## What you will do
Copy out every line of the rows below, requests included, and multiply each coordinate in the answers by 0.2, rounding to the nearest whole number with halves rounded up. Omit the pictures from your answer.

## Records for this task
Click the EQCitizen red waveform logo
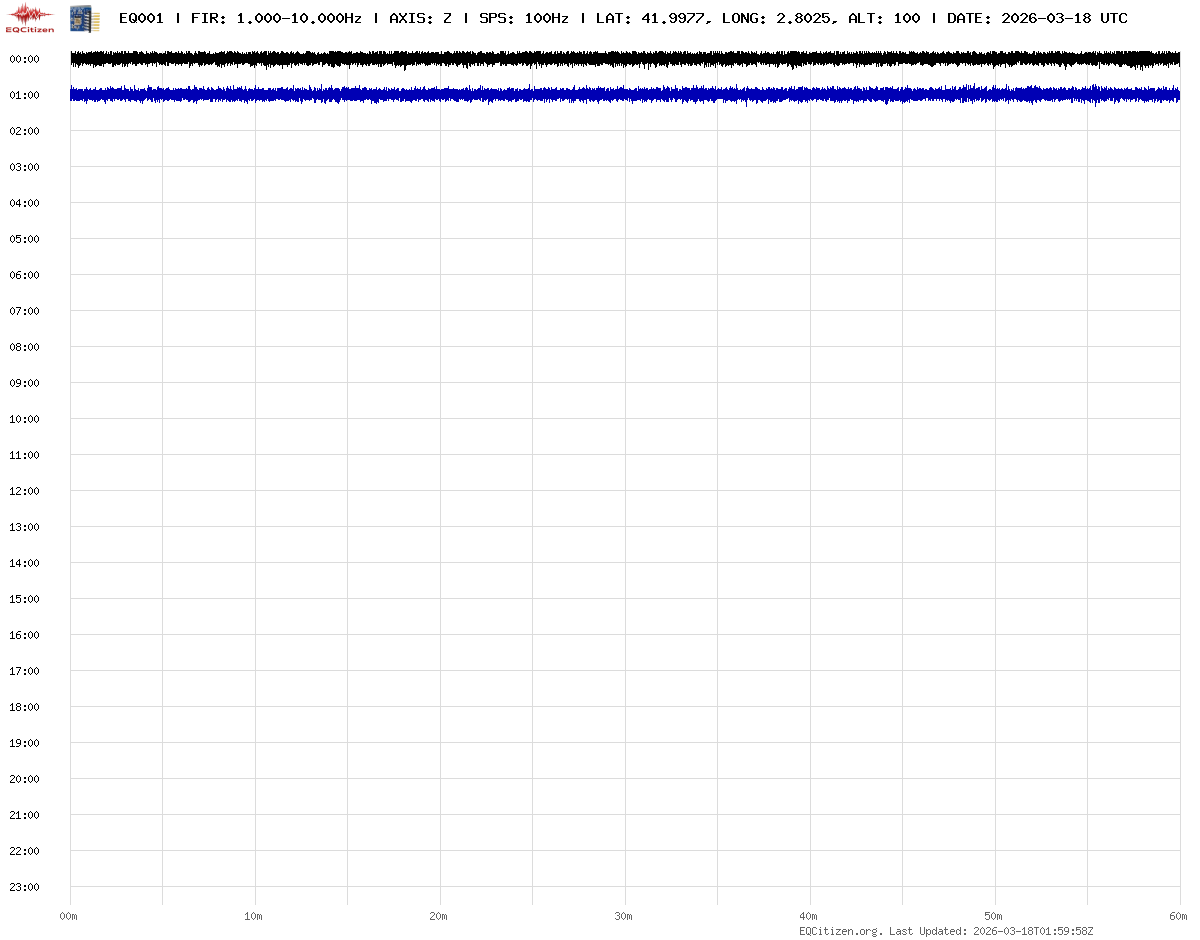 tap(30, 17)
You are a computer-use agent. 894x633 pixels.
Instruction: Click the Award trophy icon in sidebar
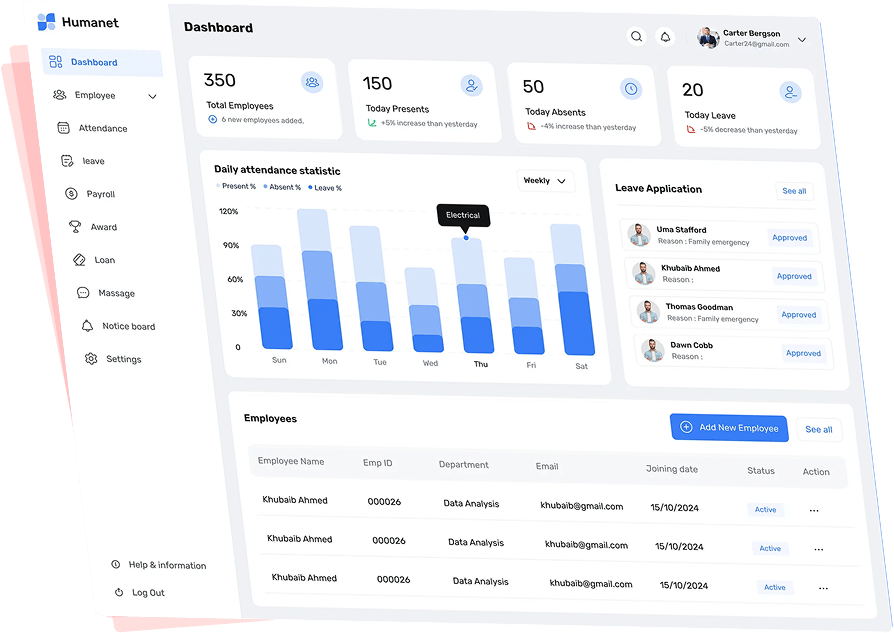(x=75, y=227)
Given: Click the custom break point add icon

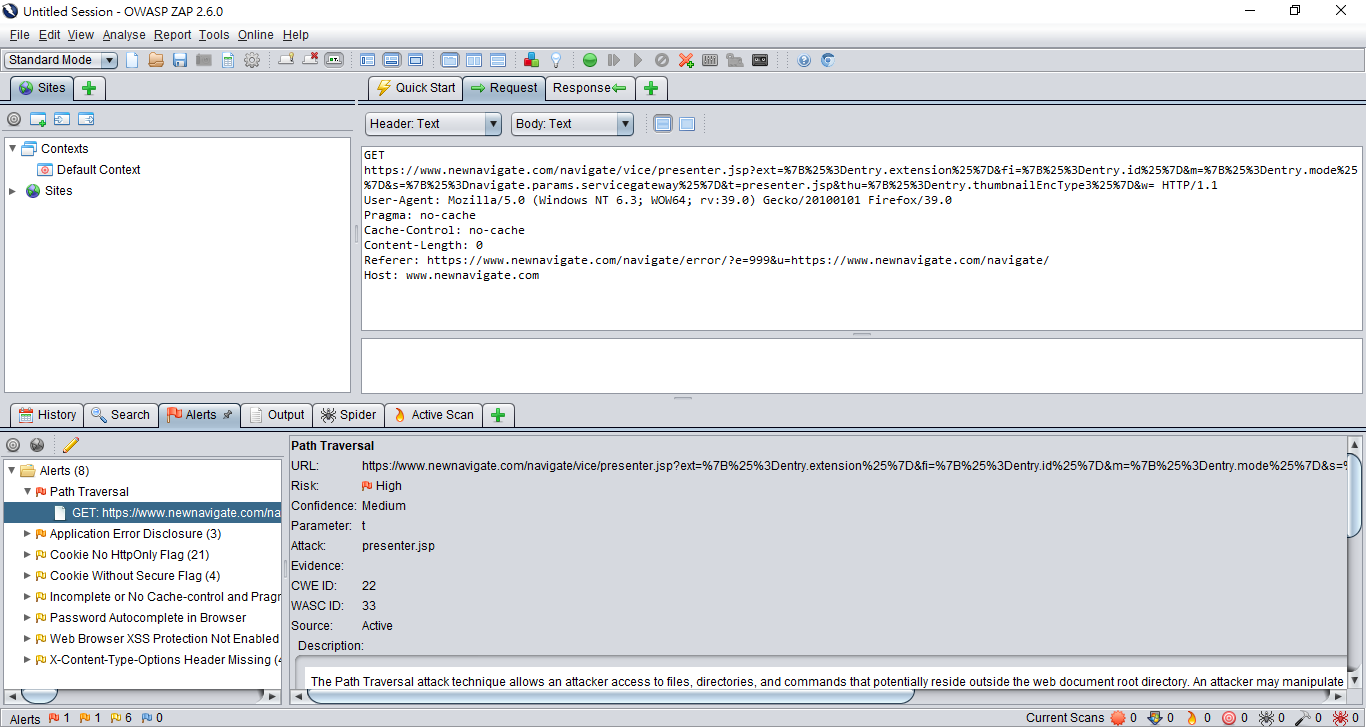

## Exercise response
Click the EQCitizen red waveform logo
 tap(6, 3)
You are a computer-use agent. 894x633 pixels.
Instruction: Click the Award trophy icon in sidebar
(x=15, y=45)
Given: Click the custom break point add icon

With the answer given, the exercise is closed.